Mais de 400 pessoas participaram do ato que teve um minuto de silêncio pelas vítimas do acidente que ocorreu na sexta-feira, na av. Djalma Batista
Para garantir a segurança dos participantes, o Manaustrans interditou a avenida Djalma Batista nos dois sentidos. Para o diretor-presidente do instituto, Paulo Henrique Martins, o ato, mais que uma manifestação de pesar, representa uma necessidade de mudança de postura.
“Esse evento precisa significar alguma coisa para a cidade de Manaus e para as pessoas. Nós só vamos conseguir mudar o trânsito quando, individualmente, cada pessoa mudar a forma de conduzir e a forma de se portar. Isso vale para o pedestre na hora de atravessar a rua e para os condutores de veículos pequenos e também os pesados. É preciso valorizar a própria vida, mas também a do próximo”, destacou Paulo Henrique.
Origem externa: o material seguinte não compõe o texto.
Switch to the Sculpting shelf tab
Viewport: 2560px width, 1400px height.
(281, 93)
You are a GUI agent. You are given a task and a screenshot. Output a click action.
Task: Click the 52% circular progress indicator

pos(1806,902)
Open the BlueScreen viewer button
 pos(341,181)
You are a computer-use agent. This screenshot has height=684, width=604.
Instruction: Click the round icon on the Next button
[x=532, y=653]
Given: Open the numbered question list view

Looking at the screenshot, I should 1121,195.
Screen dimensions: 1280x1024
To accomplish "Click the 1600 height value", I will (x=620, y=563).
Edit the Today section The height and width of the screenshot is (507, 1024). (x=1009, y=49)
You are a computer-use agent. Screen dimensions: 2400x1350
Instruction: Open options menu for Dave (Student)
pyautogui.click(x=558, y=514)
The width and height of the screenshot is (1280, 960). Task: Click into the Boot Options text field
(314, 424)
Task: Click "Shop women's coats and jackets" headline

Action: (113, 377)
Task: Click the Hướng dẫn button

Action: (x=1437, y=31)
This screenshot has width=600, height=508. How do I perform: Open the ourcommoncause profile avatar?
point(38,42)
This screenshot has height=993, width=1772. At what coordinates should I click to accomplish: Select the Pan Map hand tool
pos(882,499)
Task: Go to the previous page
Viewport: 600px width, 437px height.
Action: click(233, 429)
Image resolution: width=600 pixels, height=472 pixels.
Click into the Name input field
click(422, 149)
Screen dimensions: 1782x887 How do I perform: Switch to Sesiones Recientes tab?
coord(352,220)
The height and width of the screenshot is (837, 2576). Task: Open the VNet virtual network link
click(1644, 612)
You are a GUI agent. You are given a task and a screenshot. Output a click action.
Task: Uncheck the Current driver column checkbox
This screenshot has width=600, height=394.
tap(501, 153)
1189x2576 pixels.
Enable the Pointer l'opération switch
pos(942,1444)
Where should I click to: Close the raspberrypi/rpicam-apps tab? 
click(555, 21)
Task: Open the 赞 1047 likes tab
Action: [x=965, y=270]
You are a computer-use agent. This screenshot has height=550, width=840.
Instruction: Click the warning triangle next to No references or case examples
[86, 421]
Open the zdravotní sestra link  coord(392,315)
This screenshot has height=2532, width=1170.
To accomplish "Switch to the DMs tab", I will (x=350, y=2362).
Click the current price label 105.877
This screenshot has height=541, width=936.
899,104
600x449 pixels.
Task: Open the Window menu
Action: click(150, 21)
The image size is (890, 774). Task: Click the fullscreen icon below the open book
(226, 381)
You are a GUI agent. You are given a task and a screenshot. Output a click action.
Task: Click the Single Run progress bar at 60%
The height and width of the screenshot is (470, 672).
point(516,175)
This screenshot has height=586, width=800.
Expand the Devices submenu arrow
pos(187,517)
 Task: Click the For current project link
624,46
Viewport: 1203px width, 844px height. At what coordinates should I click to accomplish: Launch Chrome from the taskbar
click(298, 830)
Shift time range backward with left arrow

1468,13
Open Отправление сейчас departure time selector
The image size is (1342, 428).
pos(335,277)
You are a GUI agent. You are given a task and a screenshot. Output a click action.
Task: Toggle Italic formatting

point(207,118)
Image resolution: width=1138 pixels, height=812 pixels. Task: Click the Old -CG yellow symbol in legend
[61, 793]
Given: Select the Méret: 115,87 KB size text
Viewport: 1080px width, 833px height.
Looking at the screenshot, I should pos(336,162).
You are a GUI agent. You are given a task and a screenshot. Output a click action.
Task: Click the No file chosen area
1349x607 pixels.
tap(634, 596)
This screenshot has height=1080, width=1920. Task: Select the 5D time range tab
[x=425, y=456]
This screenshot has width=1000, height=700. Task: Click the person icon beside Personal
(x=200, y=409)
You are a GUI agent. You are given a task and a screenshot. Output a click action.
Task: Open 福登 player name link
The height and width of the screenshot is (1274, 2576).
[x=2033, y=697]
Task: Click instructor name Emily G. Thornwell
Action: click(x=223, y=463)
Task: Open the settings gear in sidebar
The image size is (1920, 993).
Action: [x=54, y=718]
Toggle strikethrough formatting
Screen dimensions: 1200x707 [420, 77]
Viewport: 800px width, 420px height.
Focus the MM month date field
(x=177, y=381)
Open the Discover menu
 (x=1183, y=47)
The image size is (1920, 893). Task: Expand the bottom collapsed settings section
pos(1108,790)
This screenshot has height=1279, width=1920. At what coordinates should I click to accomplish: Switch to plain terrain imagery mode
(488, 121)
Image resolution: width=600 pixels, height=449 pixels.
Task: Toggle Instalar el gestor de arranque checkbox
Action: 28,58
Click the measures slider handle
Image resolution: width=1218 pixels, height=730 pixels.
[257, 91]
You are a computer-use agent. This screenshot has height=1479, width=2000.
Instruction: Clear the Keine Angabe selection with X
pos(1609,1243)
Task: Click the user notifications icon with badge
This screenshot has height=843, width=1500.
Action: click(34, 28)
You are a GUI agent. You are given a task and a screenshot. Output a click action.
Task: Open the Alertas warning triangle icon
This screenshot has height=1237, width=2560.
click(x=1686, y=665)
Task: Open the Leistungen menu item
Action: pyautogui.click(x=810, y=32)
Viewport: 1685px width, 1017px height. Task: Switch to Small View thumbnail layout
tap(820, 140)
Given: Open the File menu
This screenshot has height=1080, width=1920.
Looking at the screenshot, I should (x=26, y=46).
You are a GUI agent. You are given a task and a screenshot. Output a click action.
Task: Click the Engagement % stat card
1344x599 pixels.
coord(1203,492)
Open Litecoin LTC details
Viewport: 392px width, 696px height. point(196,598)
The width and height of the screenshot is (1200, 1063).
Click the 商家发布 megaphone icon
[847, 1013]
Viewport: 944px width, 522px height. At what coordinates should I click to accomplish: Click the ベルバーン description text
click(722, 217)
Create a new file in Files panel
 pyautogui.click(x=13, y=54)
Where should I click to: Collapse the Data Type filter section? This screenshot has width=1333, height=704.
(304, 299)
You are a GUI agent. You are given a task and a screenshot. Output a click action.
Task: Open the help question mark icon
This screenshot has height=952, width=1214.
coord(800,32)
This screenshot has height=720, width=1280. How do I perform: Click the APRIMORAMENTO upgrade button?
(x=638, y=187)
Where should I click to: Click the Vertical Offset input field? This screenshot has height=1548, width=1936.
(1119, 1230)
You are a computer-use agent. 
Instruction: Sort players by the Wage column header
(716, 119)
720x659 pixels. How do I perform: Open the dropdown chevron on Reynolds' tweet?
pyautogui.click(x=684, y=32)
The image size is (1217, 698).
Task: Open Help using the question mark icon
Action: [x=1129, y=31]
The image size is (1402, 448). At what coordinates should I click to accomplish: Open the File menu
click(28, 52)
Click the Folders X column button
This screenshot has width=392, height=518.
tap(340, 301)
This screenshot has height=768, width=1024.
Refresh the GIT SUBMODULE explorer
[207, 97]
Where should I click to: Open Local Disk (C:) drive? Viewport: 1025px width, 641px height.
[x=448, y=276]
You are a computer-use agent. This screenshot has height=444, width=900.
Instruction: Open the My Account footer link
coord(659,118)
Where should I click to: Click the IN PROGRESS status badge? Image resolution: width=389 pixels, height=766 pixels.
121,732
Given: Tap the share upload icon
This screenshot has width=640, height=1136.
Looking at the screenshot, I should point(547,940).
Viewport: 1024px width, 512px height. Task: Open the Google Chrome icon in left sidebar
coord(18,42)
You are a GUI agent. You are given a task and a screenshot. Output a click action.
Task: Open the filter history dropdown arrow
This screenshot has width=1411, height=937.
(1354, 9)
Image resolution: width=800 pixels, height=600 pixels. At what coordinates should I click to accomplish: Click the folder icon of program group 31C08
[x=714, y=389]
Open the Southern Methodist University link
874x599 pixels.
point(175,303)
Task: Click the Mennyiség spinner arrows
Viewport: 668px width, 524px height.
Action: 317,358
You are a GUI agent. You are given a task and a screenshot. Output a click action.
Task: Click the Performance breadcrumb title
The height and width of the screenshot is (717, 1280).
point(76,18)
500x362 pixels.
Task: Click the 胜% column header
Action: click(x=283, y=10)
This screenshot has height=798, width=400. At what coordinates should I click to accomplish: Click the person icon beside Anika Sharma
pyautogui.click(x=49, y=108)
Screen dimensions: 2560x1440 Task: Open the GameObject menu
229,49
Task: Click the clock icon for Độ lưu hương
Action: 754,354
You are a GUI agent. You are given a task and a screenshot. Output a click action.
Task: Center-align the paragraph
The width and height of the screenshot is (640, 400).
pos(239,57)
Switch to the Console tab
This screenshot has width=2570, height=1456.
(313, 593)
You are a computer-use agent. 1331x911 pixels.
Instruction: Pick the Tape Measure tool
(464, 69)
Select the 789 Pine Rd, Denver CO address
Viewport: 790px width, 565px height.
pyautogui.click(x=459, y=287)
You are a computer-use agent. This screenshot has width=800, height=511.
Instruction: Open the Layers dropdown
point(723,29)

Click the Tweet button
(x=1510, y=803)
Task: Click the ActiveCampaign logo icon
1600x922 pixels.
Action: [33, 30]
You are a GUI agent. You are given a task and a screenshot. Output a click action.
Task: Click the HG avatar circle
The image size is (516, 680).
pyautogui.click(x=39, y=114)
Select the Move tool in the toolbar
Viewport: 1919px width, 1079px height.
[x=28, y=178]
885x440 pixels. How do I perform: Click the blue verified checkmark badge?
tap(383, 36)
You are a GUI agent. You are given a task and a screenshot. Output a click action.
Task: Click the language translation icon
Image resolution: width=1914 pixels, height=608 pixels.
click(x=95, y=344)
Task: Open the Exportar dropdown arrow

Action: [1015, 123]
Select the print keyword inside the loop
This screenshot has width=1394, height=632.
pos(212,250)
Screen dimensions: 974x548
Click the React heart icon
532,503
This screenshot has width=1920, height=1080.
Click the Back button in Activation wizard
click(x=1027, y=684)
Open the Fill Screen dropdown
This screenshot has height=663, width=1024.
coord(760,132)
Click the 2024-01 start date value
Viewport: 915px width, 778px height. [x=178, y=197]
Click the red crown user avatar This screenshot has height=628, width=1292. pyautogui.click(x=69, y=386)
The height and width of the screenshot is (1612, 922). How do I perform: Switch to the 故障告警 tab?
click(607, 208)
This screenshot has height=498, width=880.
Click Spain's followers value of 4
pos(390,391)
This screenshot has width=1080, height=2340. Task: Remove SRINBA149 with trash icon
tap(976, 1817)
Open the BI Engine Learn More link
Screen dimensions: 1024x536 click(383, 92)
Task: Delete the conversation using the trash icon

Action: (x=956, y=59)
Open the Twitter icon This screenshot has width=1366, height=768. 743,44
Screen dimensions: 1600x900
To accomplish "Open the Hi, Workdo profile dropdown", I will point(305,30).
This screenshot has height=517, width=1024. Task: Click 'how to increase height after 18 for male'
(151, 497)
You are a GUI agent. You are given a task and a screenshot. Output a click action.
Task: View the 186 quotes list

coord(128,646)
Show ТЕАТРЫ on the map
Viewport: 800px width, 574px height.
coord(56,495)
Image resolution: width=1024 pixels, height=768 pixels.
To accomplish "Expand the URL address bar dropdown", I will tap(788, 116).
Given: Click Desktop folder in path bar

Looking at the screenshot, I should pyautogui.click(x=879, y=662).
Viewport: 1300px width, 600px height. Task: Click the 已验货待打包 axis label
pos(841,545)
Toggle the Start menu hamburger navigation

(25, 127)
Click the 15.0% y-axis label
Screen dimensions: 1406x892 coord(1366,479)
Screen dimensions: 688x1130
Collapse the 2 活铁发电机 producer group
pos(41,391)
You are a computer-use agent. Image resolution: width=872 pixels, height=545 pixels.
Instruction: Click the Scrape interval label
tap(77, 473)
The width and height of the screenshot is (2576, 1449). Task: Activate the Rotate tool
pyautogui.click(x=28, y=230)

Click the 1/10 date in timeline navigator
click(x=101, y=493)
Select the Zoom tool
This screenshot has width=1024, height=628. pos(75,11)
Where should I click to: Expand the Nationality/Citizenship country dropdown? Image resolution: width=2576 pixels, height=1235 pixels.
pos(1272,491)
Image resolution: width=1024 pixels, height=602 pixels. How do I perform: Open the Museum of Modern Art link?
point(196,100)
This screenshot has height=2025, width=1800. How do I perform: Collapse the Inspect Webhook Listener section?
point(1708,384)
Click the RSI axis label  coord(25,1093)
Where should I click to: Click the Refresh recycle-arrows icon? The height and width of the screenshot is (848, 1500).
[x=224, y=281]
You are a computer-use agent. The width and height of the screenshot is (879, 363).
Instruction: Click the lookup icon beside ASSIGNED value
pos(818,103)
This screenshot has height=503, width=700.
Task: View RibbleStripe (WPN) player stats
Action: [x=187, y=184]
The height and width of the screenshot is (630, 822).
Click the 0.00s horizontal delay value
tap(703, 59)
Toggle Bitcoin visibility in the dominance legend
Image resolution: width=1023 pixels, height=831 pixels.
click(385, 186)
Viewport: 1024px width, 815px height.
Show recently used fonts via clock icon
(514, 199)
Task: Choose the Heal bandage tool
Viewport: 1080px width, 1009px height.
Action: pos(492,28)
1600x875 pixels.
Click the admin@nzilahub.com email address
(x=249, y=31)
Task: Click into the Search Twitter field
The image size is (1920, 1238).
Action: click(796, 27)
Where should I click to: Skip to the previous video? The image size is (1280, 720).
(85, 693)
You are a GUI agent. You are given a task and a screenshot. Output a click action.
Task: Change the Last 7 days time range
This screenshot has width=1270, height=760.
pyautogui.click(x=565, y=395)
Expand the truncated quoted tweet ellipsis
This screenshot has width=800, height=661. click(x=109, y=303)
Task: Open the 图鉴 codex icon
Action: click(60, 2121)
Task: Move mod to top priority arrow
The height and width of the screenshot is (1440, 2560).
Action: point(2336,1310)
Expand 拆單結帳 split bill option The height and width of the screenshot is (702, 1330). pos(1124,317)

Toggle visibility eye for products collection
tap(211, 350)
Ciclistas se uniram ao grupo e também pediram mais respeito. Segundo eles, é preciso que todos tenham mais paciência e obediência ao Código de Trânsito. “Quando acontece um acidente, as pessoas costumam dizer que o trânsito matou. O trânsito não mata ninguém. Quem mata somos nós, por conta da imprudência e da irresponsabilidade. Se nós começarmos a exercer nosso dever de cidadão tudo já melhora”, declarou a ciclista Cláudia Valente.
Para o fundador da página Trânsito Manaus, Luiz Eduardo Leal, o clamor por um trânsito mais seguro não pode ser apenas momentâneo, mas sim diário e praticado por toda a sociedade. “Mais que sensibilizar a população como um todo, estamos pedindo a paz no trânsito. E para isso é preciso educação, senso de coletividade e o entendimento de que todos fazem parte disso. É a falta do cinto de segurança, a falta do pisca, o estresse do dia a dia, tudo isso tem que ser administrado e mudado”, concluiu.